Please reproduce the entire listing below word for word, keeping every line as it appears.
--- Start of Input rows ---
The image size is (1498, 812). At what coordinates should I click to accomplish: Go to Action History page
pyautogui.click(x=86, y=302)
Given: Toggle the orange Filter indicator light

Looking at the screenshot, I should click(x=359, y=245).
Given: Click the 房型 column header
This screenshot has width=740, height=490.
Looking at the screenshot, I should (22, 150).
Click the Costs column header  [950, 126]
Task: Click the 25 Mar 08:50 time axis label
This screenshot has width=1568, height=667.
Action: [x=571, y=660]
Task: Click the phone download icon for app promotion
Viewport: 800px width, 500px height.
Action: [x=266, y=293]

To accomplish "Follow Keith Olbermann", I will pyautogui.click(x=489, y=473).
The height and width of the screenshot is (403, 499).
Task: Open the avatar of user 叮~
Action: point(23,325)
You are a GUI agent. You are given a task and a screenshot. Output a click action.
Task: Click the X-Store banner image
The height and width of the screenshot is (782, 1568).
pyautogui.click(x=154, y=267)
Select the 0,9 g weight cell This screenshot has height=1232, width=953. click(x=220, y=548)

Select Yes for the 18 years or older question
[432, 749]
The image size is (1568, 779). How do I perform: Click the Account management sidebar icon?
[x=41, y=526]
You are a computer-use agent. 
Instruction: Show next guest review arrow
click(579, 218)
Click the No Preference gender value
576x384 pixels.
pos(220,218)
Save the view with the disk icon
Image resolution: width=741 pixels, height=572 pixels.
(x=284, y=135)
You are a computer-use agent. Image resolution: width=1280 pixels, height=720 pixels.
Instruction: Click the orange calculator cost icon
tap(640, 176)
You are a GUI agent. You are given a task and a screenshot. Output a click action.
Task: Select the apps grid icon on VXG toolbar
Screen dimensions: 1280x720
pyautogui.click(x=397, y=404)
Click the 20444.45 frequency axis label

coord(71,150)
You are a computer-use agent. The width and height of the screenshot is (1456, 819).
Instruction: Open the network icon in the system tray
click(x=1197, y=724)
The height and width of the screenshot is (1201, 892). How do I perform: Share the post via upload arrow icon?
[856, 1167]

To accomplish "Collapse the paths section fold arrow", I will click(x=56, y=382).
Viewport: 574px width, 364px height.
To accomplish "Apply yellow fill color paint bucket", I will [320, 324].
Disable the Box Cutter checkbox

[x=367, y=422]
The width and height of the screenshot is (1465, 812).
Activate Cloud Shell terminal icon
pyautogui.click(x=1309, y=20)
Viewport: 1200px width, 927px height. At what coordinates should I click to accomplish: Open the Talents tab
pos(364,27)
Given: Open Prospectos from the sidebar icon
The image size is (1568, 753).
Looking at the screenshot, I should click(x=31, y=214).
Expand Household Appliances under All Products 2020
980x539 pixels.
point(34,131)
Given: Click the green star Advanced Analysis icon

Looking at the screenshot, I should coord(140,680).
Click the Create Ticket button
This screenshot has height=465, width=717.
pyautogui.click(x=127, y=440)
--- End of Input rows ---
▸ **The answer**:
The image size is (1498, 812). At what coordinates should I click to accomplish: Go to Action History page
pyautogui.click(x=86, y=302)
Given: Toggle the orange Filter indicator light

Looking at the screenshot, I should click(x=359, y=245).
Given: Click the 房型 column header
This screenshot has width=740, height=490.
Looking at the screenshot, I should (22, 150).
Click the Costs column header  [950, 126]
Task: Click the 25 Mar 08:50 time axis label
This screenshot has width=1568, height=667.
Action: [x=571, y=660]
Task: Click the phone download icon for app promotion
Viewport: 800px width, 500px height.
Action: [x=266, y=293]

To accomplish "Follow Keith Olbermann", I will pyautogui.click(x=489, y=473).
The height and width of the screenshot is (403, 499).
Task: Open the avatar of user 叮~
Action: point(23,325)
You are a GUI agent. You are given a task and a screenshot. Output a click action.
Task: Click the X-Store banner image
The height and width of the screenshot is (782, 1568).
pyautogui.click(x=154, y=267)
Select the 0,9 g weight cell This screenshot has height=1232, width=953. click(x=220, y=548)

Select Yes for the 18 years or older question
[432, 749]
The image size is (1568, 779). How do I perform: Click the Account management sidebar icon?
[x=41, y=526]
You are a computer-use agent. 
Instruction: Show next guest review arrow
click(579, 218)
Click the No Preference gender value
576x384 pixels.
pos(220,218)
Save the view with the disk icon
Image resolution: width=741 pixels, height=572 pixels.
(x=284, y=135)
You are a computer-use agent. Image resolution: width=1280 pixels, height=720 pixels.
Instruction: Click the orange calculator cost icon
tap(640, 176)
You are a GUI agent. You are given a task and a screenshot. Output a click action.
Task: Select the apps grid icon on VXG toolbar
Screen dimensions: 1280x720
pyautogui.click(x=397, y=404)
Click the 20444.45 frequency axis label

coord(71,150)
You are a computer-use agent. The width and height of the screenshot is (1456, 819).
Instruction: Open the network icon in the system tray
click(x=1197, y=724)
The height and width of the screenshot is (1201, 892). How do I perform: Share the post via upload arrow icon?
[856, 1167]

To accomplish "Collapse the paths section fold arrow", I will click(x=56, y=382).
Viewport: 574px width, 364px height.
To accomplish "Apply yellow fill color paint bucket", I will [320, 324].
Disable the Box Cutter checkbox

[x=367, y=422]
The width and height of the screenshot is (1465, 812).
Activate Cloud Shell terminal icon
pyautogui.click(x=1309, y=20)
Viewport: 1200px width, 927px height. At what coordinates should I click to accomplish: Open the Talents tab
pos(364,27)
Given: Open Prospectos from the sidebar icon
The image size is (1568, 753).
Looking at the screenshot, I should click(x=31, y=214).
Expand Household Appliances under All Products 2020
980x539 pixels.
point(34,131)
Given: Click the green star Advanced Analysis icon

Looking at the screenshot, I should coord(140,680).
Click the Create Ticket button
This screenshot has height=465, width=717.
pyautogui.click(x=127, y=440)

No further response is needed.